[Harp-L] musical elitism (was timbre etc...)
Pierre writes:
"Listen to jazz for a few years and you will probably get a whole new
perspective on music and you may find that most blues start sounding
boring, same with most rock and pop. This is not snobbery, once you
get used to jazz, other music just starts to sounds too simple, too
basic. Like rap to a blues listener. Well not quite, but same sort of
thing. Not to say that there aren't any masterpieces in rock, blues
or pop but the masterpieces are few and far between and they are
getting harder and harder to come up with."

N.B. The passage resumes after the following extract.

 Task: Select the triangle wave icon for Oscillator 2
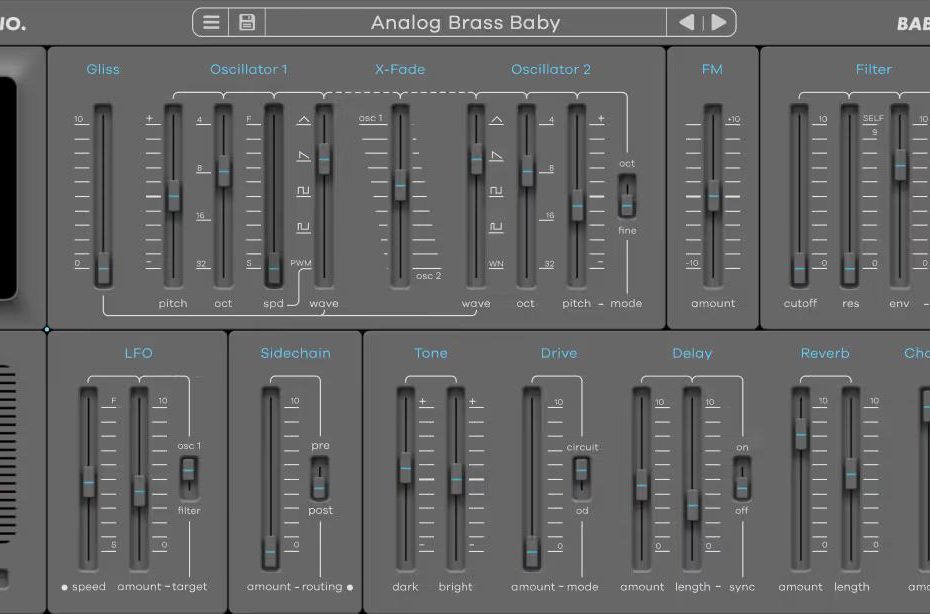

Wow. I havent seen such a perfect example of the centuries old
snobbery against folk and pop musics in favor of art musics because
of their supposed superior complexity for a while. What's worse,
this is merely your own tastes and then assuming that this is the
case for anyone else. It isn't. I listen to as much jazz as most
anyone else--a lot of it rather esoteric at that. But I also listen
to a lot of pop, funk, rock, folk, and everything else. I don't find
them "lesser" or less interesting in any way shape or form. Mostly
because they aren't. If it were harmonic complexity alone (or even
rhythmic complexity, in many ways) by your argument much of the more
recent "classical" music I listen to should make it so that anything
else seems worthless and infantile.
All of this is based on a false assumption about complexity (as if
complexity is worthy of admiration in and of itself--I seem to recall
someone named Occam thought differently). The theoretically
"simpler" forms are in fact often deceptively complicated. For
instance, one thing most jazz doesn't do well is establish a strong
beat (there are exceptions, but for the most part even the hard
groove of Hammond jazz isn't as hard as most any blues artists you
care to name). That's not less sophisticated, it's a different
ethic. Moreover, keeping a hard beat can be much harder than keeping
a light, moving beat (as in most jazz). Try it for a few hours and
see which is easier. There's a reason that the Shona culture in
Zimbabwe prefers precision to speed in mbira playing--when ceremonies
go for days you need someone who can keep the beat rock-steady that
entire time. I'm not sure how many jazz bassists or drummers could
do that frankly--and that's including people whose music I love.
Pierre again:
"Jazz players are jaw dropping but in a different way. They are jaw
dropping in what they can do on the spot, not just how they sound.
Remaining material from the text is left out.